(Click-target data)
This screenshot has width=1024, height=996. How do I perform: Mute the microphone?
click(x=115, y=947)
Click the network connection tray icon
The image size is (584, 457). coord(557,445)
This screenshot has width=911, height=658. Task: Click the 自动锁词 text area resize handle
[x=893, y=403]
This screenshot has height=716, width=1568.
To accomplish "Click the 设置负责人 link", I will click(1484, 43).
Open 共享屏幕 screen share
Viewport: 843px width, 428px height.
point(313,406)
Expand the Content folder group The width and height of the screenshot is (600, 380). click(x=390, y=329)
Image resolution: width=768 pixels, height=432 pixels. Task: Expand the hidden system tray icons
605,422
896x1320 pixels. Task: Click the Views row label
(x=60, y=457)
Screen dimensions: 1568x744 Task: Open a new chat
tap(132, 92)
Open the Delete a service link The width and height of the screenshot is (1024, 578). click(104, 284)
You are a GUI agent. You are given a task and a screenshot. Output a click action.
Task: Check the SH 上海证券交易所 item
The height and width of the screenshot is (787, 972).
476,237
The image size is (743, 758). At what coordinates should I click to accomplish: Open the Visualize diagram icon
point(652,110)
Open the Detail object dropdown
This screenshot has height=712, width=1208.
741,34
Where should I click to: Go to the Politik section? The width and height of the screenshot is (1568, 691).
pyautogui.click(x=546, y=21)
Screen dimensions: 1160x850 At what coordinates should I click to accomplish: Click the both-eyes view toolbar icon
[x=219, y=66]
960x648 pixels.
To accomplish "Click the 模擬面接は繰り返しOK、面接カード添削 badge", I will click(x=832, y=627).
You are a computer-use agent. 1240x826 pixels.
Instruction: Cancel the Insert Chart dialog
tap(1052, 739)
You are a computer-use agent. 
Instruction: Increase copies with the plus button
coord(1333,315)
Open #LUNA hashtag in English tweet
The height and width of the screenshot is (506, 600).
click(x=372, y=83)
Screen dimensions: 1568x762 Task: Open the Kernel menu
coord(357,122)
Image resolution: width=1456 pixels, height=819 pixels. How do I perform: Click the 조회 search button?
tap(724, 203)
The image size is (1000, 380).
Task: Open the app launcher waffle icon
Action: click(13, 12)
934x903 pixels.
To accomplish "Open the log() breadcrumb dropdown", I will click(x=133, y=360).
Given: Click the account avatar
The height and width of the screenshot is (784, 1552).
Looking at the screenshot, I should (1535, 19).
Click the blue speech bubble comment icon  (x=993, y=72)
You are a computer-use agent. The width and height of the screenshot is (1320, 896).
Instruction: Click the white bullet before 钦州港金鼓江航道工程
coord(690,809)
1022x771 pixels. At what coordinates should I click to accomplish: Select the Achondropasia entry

Short problem:
Copy out the records from their first line through the line that contains "Open the Delete", including both ends.

The response:
This screenshot has width=1024, height=996. How do I perform: Mute the microphone?
click(x=115, y=947)
Click the network connection tray icon
The image size is (584, 457). coord(557,445)
This screenshot has width=911, height=658. Task: Click the 自动锁词 text area resize handle
[x=893, y=403]
This screenshot has height=716, width=1568.
To accomplish "Click the 设置负责人 link", I will click(1484, 43).
Open 共享屏幕 screen share
Viewport: 843px width, 428px height.
point(313,406)
Expand the Content folder group The width and height of the screenshot is (600, 380). click(x=390, y=329)
Image resolution: width=768 pixels, height=432 pixels. Task: Expand the hidden system tray icons
605,422
896x1320 pixels. Task: Click the Views row label
(x=60, y=457)
Screen dimensions: 1568x744 Task: Open a new chat
tap(132, 92)
Open the Delete a service link The width and height of the screenshot is (1024, 578). click(104, 284)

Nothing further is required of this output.